**Given passage:**
--- START ---

After highlighting the connection in your outreach message to your new hopeful mentor, explain why you're reaching out—and don't be afraid to use flattery. "Show that you've really dug deep into their background and work," Hatzikostas says. "For example, tell them how a specific comment they made in a post inspired you to do something. People want to feel useful, not used. By showing them sincere admiration, they're more likely to respond and engage."

She also recommends including a way you can be useful to them. "All connections should have reciprocity," she says. "You may think you don't have anything to bring to the table, but that's simply not the case. For example, you could volunteer your time to help them on a project or connect them to someone that would be helpful for them to know."

And if you don't get a reply? That's okay. It's impossible to know what someone may be feeling or experiencing—especially amid a pandemic. Respect their silence and send another email to someone else.

What questions to ask a mentor during your virtual coffee

Since in-person meetups are in large part on hold right now, you have two options for your virtual coffee meeting: a phone call or video call. Hatzikostas prefers a video call because it better resembles the IRL experience. "Video is nearly as effective as sitting face-to-face for coffee or a drink, but without all of the hassle," she says. "You'll significantly increase your level of connection using video rather than just a phone call."

"Video is nearly as effective as sitting face-to-face for coffee or a drink, but without all of the hassle. You'll significantly increase your level of connection using video rather than just a phone call." —career coach Erin Hatzikostas

Once the date is set, come up with questions to ask a mentor ahead of time, so that you're not panicking mid-call about what to say. Some ideas: What's the one most impactful thing you did in your current role to impact culture? If you were me, what one or two things would you do to ready myself for a promotion? What one or two things are you focused on right now for your own career? What could I do to help you?

Now that you're prepped, it's time to start the actual conversation, and you'd do well by your mentor to kick it off by stating your intention. "Even if that intent is simply an exploration, you'll want to set the expectation up-front so the other person isn't left wondering about this the entire call," Hatzikostas says.

--- END ---

**Your instructions:** In the passage on approaching a mentor, why does Hatzikostas prefer a video call to a phone call?

**Data supplied:**
--- START ---

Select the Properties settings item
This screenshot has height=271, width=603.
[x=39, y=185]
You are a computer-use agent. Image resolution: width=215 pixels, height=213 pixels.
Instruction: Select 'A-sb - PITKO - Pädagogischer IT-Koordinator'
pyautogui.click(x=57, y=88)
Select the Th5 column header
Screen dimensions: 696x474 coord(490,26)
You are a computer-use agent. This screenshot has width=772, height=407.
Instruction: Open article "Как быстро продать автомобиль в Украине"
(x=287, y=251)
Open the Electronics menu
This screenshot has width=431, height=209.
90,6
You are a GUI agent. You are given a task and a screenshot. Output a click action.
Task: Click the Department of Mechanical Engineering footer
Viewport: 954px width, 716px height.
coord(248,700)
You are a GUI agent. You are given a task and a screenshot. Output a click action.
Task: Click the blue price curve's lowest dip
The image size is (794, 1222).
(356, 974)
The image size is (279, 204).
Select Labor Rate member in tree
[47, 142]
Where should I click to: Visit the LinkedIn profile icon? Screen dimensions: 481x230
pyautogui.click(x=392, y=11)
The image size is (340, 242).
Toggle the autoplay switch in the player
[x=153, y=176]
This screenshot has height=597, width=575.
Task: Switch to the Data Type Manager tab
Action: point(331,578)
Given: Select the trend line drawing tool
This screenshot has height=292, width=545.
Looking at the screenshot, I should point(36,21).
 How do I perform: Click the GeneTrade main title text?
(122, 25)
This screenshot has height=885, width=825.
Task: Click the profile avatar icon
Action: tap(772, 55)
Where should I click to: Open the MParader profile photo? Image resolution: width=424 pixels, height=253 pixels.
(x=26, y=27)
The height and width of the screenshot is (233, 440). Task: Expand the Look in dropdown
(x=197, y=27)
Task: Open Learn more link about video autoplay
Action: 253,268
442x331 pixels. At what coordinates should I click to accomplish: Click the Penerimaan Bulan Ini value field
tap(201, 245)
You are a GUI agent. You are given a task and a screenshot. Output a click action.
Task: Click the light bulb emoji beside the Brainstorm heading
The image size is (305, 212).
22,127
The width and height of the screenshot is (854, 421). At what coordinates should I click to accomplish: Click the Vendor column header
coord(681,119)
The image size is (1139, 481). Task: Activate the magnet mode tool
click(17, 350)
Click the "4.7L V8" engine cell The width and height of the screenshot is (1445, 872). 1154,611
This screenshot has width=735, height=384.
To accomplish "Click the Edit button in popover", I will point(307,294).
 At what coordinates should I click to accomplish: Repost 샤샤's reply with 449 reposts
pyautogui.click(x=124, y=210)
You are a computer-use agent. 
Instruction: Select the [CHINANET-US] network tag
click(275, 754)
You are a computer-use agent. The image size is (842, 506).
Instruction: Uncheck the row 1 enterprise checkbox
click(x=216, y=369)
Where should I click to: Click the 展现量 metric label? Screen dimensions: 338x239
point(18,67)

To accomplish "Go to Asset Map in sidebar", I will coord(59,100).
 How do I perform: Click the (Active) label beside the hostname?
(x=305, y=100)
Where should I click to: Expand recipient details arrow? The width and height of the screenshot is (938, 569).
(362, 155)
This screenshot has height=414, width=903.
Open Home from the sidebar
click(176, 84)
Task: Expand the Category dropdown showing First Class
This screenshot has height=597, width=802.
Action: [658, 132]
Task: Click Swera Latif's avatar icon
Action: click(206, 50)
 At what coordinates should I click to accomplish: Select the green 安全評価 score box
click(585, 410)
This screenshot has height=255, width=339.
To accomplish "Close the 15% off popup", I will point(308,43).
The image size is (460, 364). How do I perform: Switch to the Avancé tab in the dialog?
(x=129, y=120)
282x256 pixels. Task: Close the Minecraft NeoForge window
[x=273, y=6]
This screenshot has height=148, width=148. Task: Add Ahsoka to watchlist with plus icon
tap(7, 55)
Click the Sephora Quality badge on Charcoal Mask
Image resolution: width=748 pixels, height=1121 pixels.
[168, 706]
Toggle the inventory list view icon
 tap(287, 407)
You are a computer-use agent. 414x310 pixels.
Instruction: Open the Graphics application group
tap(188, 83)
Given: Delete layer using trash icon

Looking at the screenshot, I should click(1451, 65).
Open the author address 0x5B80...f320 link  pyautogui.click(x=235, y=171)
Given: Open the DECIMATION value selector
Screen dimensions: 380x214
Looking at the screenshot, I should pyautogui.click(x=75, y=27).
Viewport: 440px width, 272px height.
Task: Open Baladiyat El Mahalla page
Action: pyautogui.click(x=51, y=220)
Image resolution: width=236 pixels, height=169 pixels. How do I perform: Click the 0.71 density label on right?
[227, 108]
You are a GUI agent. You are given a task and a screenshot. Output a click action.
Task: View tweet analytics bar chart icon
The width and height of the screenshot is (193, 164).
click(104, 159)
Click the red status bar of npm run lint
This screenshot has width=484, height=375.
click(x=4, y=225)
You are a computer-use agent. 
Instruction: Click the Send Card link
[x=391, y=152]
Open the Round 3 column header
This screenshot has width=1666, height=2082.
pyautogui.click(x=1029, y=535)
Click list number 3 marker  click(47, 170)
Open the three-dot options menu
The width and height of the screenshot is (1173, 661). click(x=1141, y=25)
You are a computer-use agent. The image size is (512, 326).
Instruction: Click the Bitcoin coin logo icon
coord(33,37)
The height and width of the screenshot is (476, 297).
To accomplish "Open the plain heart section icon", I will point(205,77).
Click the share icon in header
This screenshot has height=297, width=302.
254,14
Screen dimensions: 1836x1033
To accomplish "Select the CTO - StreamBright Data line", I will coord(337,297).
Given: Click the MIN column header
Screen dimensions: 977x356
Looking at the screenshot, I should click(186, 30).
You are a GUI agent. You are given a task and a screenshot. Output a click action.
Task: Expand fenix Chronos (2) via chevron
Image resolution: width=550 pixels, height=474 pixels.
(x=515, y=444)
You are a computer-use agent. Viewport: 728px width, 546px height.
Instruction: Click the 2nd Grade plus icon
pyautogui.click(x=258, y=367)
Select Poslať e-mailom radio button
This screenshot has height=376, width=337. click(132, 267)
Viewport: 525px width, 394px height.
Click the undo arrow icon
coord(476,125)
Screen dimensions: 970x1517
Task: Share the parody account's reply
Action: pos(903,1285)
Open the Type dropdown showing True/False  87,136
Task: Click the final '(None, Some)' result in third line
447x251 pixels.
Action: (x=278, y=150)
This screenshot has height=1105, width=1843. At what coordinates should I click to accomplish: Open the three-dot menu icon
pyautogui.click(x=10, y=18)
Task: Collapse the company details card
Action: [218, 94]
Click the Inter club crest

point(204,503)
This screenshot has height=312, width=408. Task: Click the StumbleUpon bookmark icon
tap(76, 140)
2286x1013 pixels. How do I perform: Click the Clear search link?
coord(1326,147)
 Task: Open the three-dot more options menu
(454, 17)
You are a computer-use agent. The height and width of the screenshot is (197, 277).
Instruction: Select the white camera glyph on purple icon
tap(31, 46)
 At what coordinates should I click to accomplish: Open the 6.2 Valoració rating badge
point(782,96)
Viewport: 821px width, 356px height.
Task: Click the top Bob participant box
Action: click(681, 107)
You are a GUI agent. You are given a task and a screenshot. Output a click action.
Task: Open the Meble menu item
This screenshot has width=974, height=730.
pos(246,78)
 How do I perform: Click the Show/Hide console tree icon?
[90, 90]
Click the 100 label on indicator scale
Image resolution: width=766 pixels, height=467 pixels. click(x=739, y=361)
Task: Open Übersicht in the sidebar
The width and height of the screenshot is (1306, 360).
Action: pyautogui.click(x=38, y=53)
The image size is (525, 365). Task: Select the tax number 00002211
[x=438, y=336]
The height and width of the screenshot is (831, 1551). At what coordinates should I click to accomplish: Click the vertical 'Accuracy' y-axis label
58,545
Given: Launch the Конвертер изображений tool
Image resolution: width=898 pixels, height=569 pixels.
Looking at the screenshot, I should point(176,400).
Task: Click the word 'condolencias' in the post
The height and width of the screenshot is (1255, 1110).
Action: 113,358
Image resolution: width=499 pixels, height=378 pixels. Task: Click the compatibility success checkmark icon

--- END ---

**Your response:** A video call better resembles the IRL experience.